Demand for Lebanese Eurobonds improved during the week, as the credit rating agency, Standard & Poor’s, kept Lebanon’s sovereign debt rating at B/B-, with stable outlook. This translated into the BLOM Bond Index (BBI) increasing by a weekly 0.17% to 106.814 points. Yet it still was outperformed by the JP Morgan emerging markets’ bond index, which gained a weekly 0.74% to reach 680 points.

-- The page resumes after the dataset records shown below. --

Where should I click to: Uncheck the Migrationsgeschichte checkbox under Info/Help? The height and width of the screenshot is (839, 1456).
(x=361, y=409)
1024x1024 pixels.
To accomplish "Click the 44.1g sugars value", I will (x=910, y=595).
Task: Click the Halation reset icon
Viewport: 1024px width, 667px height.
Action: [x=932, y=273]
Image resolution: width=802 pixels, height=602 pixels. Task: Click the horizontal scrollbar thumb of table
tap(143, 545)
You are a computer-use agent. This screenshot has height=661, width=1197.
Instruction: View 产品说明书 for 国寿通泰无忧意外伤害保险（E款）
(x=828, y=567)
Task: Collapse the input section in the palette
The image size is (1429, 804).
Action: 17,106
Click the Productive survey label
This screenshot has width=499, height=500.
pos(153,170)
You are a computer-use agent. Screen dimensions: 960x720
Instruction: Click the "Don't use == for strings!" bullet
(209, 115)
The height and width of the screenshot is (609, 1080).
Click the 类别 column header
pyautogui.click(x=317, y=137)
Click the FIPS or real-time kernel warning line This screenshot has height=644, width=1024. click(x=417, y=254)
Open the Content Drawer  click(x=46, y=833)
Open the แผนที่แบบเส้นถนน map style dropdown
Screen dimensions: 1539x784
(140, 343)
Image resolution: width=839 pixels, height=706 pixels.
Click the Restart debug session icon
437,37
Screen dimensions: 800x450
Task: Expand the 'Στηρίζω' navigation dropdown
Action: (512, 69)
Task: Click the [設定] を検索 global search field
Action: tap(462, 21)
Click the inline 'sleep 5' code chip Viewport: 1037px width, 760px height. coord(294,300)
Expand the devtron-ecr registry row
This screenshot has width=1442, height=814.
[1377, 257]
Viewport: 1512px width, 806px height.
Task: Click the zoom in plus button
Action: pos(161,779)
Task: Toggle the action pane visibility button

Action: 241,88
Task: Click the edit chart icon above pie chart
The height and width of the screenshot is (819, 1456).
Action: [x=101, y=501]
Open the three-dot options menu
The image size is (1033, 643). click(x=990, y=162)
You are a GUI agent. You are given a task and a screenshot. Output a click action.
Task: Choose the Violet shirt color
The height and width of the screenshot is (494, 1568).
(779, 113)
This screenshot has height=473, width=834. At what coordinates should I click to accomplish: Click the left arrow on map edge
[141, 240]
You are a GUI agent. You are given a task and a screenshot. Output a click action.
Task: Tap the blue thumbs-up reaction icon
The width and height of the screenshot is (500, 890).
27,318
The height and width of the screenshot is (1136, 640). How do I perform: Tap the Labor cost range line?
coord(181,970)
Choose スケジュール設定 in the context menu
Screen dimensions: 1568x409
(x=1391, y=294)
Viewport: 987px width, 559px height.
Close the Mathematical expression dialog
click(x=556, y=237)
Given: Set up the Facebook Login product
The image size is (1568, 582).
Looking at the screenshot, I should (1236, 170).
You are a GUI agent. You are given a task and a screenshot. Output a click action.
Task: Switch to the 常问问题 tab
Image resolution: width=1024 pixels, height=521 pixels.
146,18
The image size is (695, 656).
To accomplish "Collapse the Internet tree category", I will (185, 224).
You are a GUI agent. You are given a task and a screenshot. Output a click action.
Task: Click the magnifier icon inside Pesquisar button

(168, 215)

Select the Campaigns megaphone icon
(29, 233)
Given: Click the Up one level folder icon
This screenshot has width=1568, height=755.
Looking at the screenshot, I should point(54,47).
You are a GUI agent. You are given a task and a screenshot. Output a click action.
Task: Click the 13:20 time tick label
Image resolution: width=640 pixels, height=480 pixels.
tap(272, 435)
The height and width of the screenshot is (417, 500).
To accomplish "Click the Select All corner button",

With this in mind, the yields on the 5Y and 10Y Lebanese notes respectively dropped by 4 basis points (bps) and 2 bps to 5.32% and 6.13% this week. Similarly, in the US, the yields on the 5Y and10Y US benchmark notes slightly slipped from respective 1.37% and 1.88% to 1.32% and 1.87%.
The decline in US treasury yields this week could be a correction from last week’s sluggish demand where the bid-to-cover ratio for 5 and 7 year treasury notes reached its lowest since May 2009.
Accordingly, the spread between the yield on the 5Y Lebanese Eurobonds and their US comparable broadened from 399 bps to 400 bps as the increase in demand for medium-term US treasuries outpaced that of Lebanon’s. On the other hand the 10Y spread narrowed from 427 bps to 426 bps.
Lebanese 5Y Credit Default Swaps (CDS) widened from last week’s quote of 375-394 bps to 377-400 bps.
In regional economies, 5 year CDS quotes of Saudi Arabia and Turkey narrowed from respective 75-85 bps and 217-222 bps to 72-81 bps and 215-218 bps. Brazil’s 5 year CDS quotes also contracted from last week’s quote of 289-293 bps to 266-272 bps while that of Dubai broadened from 193-202 bps to 213-225 bps. Moreover, Egypt’s 5 year CDS quotes widened from 315-339 bps to 326-356 bps this week.